Part II has been shown in the US. I think the plan is to make it available on iTunes mid-May.


----------



## glslang (Dec 5, 2009)

Saw this on Pistonheads. Looks like good advice.

http://www.pistonheads.com/gassing/topic.asp?h=0&f=25&t=1156007&mid=0&nmt=Advice+from+the+ACO


----------



## neilc (Aug 8, 2011)

Only 2 weeks now. Cant wait !!


----------



## CWM3 (Mar 4, 2012)

Going Thursday to Monday, not in the TT but one of my sons is chauffeuring me down there in his car, so beers aplenty, looks like I could drive there and he could drive home....sound familiar?


----------



## glslang (Dec 5, 2009)

CWM3 said:


> Going Thursday to Monday, not in the TT but one of my sons is chauffeuring me down there in his car, so beers aplenty, looks like I could drive there and he could drive home....sound familiar?

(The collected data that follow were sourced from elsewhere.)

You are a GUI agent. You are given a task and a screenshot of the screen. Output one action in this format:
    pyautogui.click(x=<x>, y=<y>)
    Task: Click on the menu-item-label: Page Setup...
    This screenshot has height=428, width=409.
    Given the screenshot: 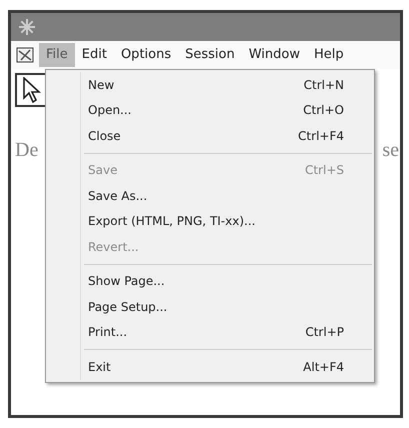 What is the action you would take?
    pyautogui.click(x=128, y=307)
    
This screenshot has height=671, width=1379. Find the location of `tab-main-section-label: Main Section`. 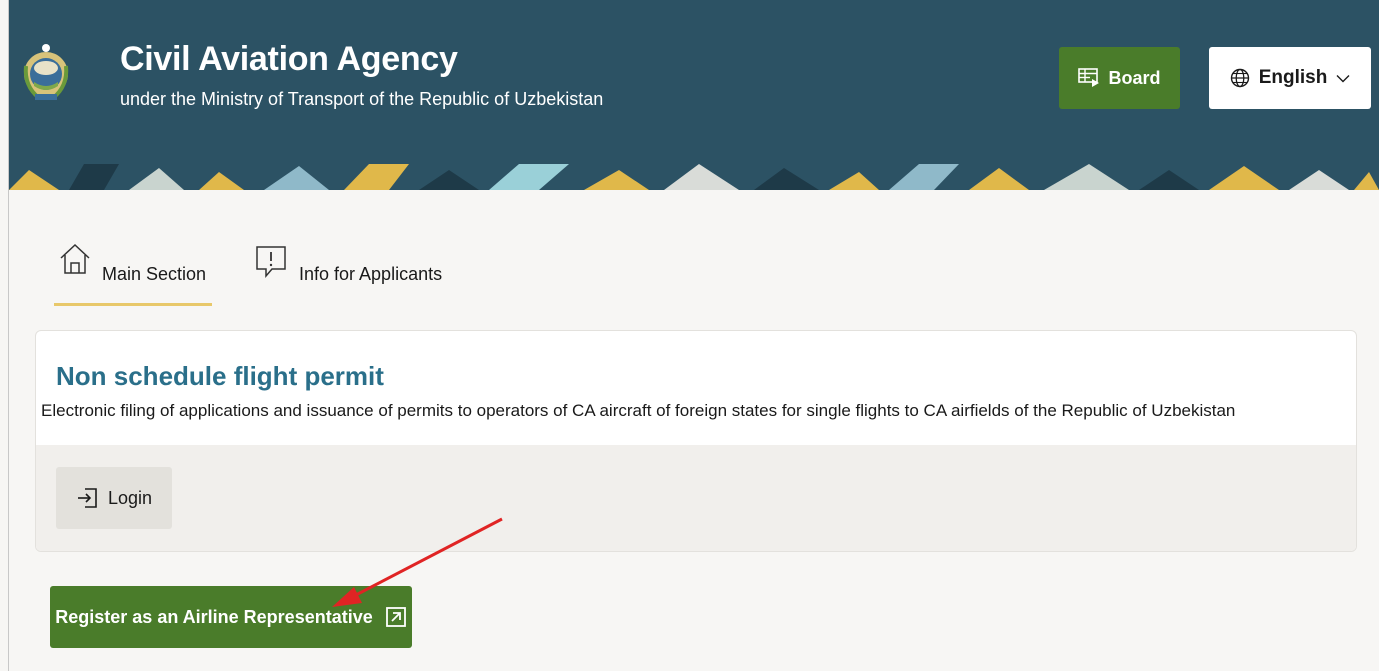

tab-main-section-label: Main Section is located at coordinates (154, 274).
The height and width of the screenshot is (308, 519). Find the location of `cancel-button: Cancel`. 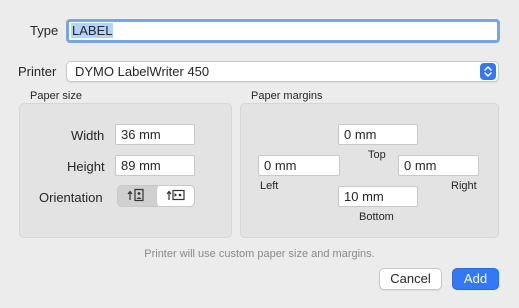

cancel-button: Cancel is located at coordinates (410, 279).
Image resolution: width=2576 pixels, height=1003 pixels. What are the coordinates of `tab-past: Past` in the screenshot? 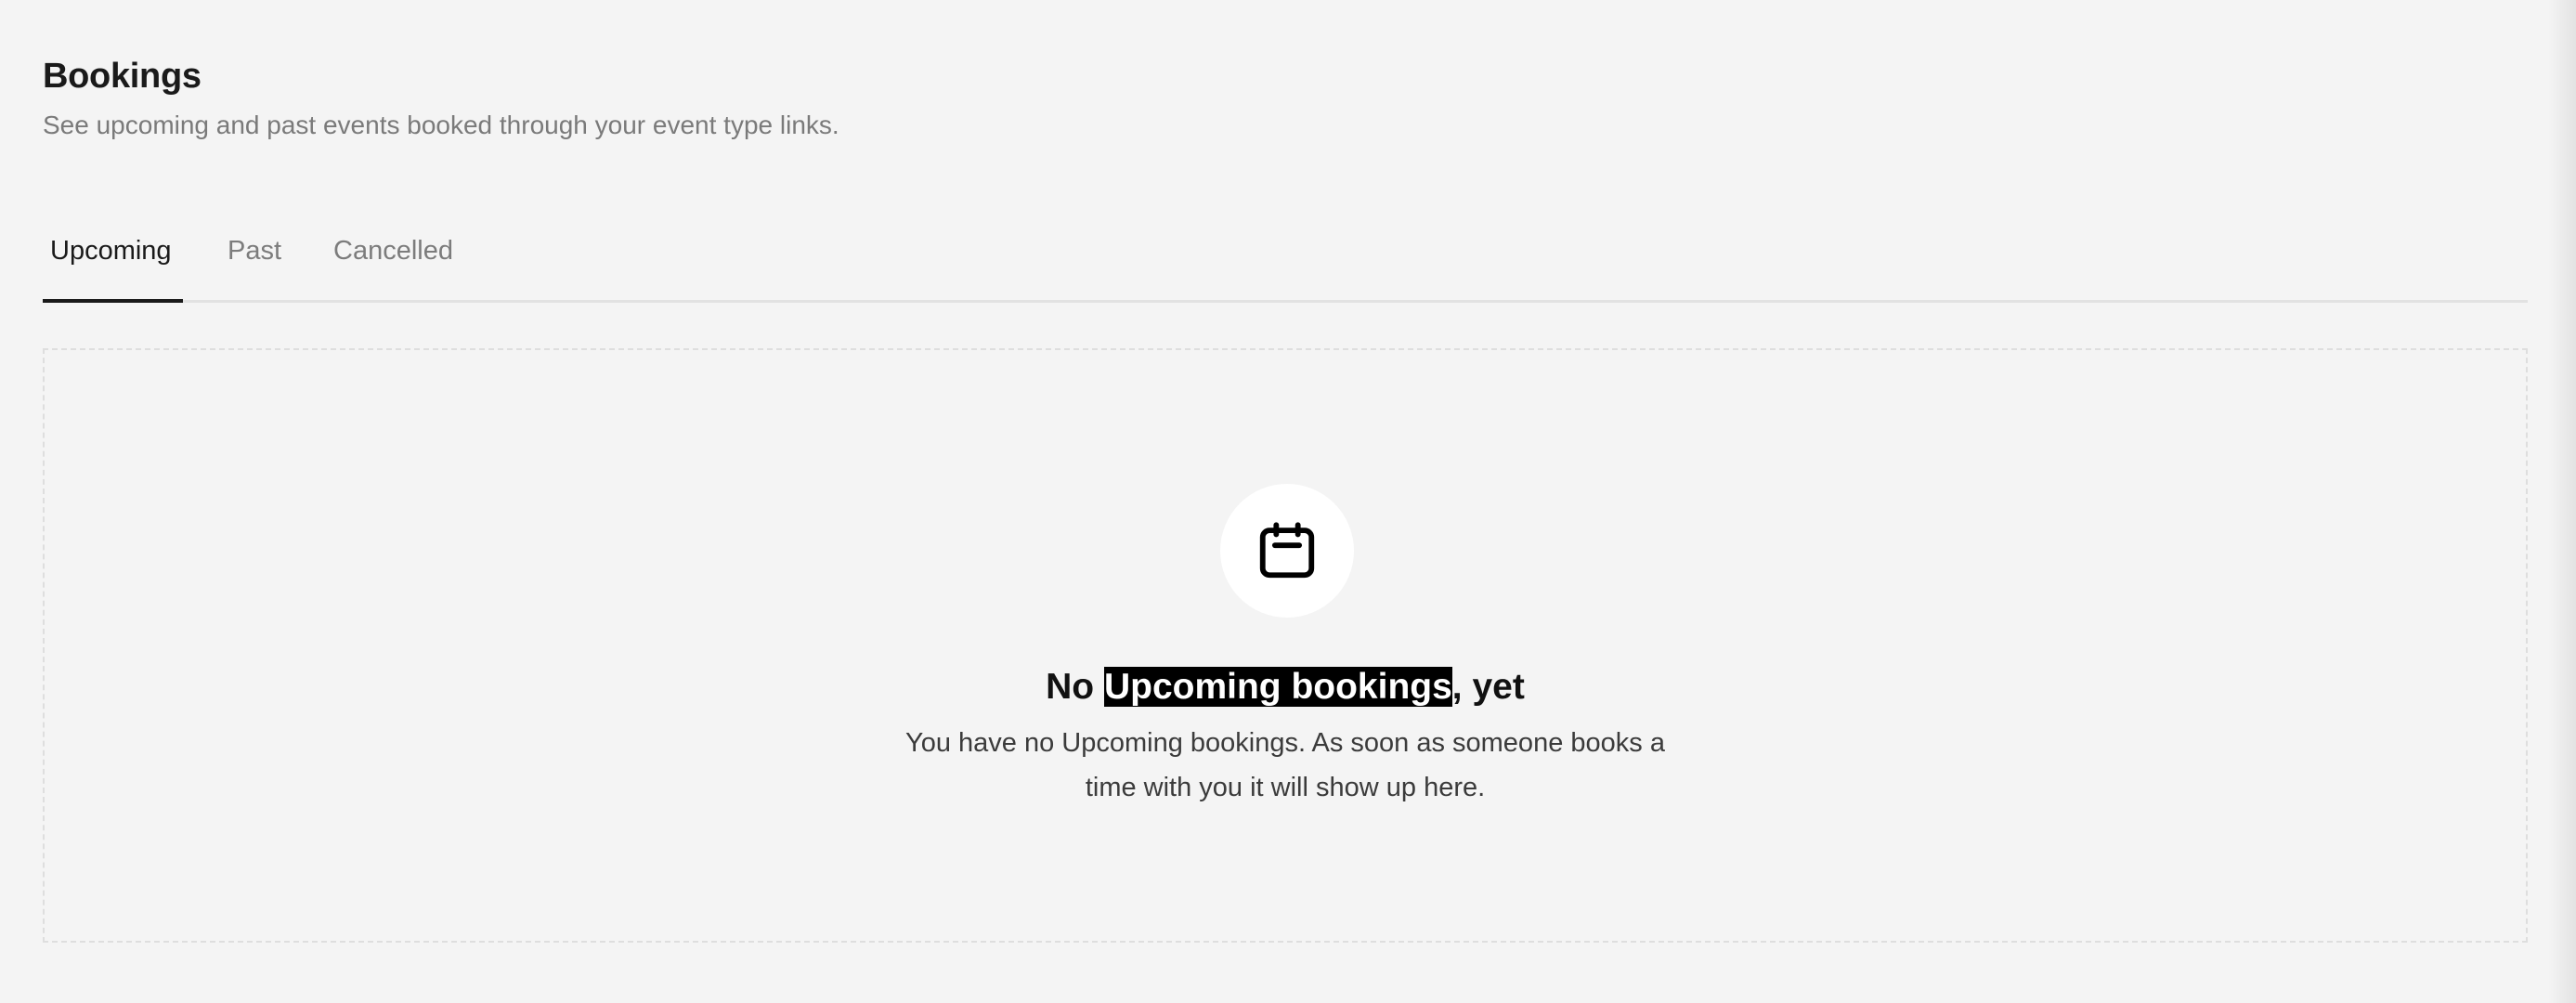 It's located at (255, 250).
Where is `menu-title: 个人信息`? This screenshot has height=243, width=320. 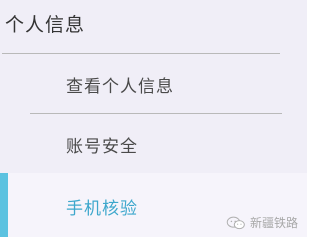
menu-title: 个人信息 is located at coordinates (46, 25).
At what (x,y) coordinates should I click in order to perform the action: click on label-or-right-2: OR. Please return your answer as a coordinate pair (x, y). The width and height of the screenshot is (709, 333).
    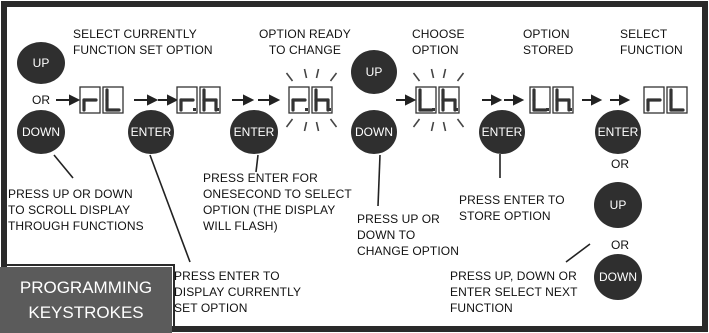
    Looking at the image, I should click on (620, 245).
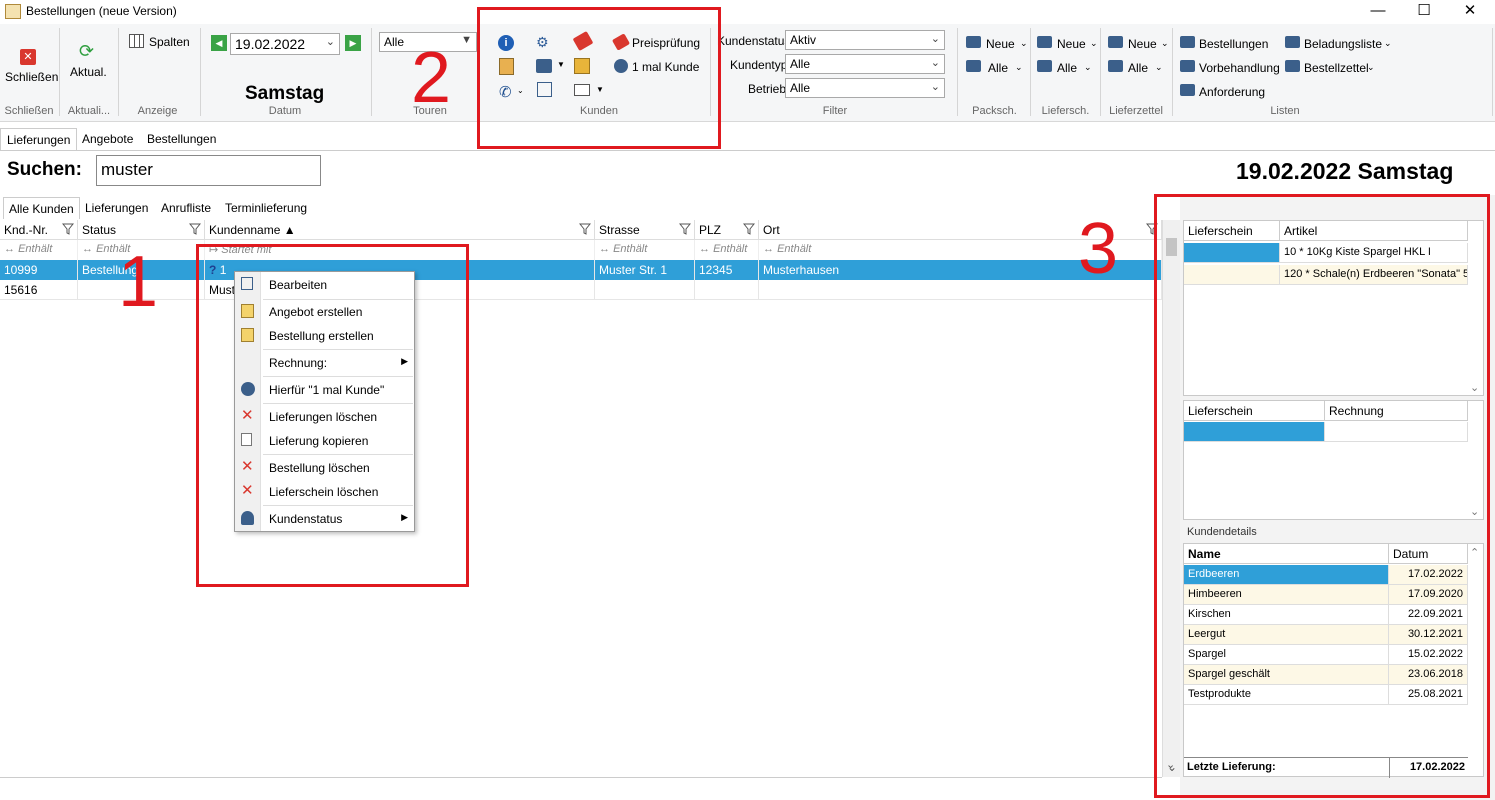 The image size is (1495, 800). What do you see at coordinates (756, 41) in the screenshot?
I see `filter-status-label: Kundenstatus:` at bounding box center [756, 41].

Hope it's an Audi ;-). Joking aside, sounds like a few of us are going although not in a TT  . Where's everyone staying? Airtrack for me.


----------



## CWM3 (Mar 4, 2012)

glslang said:


> CWM3 said:
> 
> 
> > Going Thursday to Monday, not in the TT but one of my sons is chauffeuring me down there in his car, so beers aplenty, looks like I could drive there and he could drive home....sound familiar?
> ...


Not an Audi, but similar, a 996, TT with an engine fitted in the boot  Obviously went down the production line backwards I guess, just means my fuel contribution will be twice as much as it would have been in the TT , as it averages 20mpg  , staying at Bounty Lakes.


----------



## neilc (Aug 8, 2011)

glslang said:


> CWM3 said:
> 
> 
> > Going Thursday to Monday, not in the TT but one of my sons is chauffeuring me down there in his car, so beers aplenty, looks like I could drive there and he could drive home....sound familiar?
> ...


Airtrack too for me


----------



## glslang (Dec 5, 2009)

neilc said:


> Airtrack too for me


 Mind the black TT and the camera with the big lens then  . Will get a beer or two if you happen to be around.


----------



## neilc (Aug 8, 2011)

glslang said:


> neilc said:
> 
> 
> > Airtrack too for me
> ...


Sounds good to me , see you there


----------



## neilc (Aug 8, 2011)

Leaving in 3 hours time


----------



## glslang (Dec 5, 2009)

I'm off too. Will only be there tomorrow though.


----------



## glslang (Dec 5, 2009)

A few pics here (too many to post),

http://www.flickr.com/photos/hdrflow/sets/72157630228217102/


----------



## neilc (Aug 8, 2011)

glslang said:


> A few pics here (too many to post),
> 
> http://www.flickr.com/photos/hdrflow/sets/72157630228217102/


Nice pics there  I think I saw your car at the Holiday Inn on the Wednesday night then again in the airtrack campsite. You got beige leather ?

Neil


----------



## glslang (Dec 5, 2009)

I do indeed. Were you the blue QS ?


----------



## neilc (Aug 8, 2011)

glslang said:


> I do indeed. Were you the blue QS ?


Thats me , I never actually saw you though only the car. You should have come over and said hello.


----------



## glslang (Dec 5, 2009)

Unsure of people's reactions tbh. Felt a bit awkward.


----------



## neilc (Aug 8, 2011)

glslang said:


> Unsure of people's reactions tbh. Felt a bit awkward.


Always a good reaction towards a fellow TT driver


----------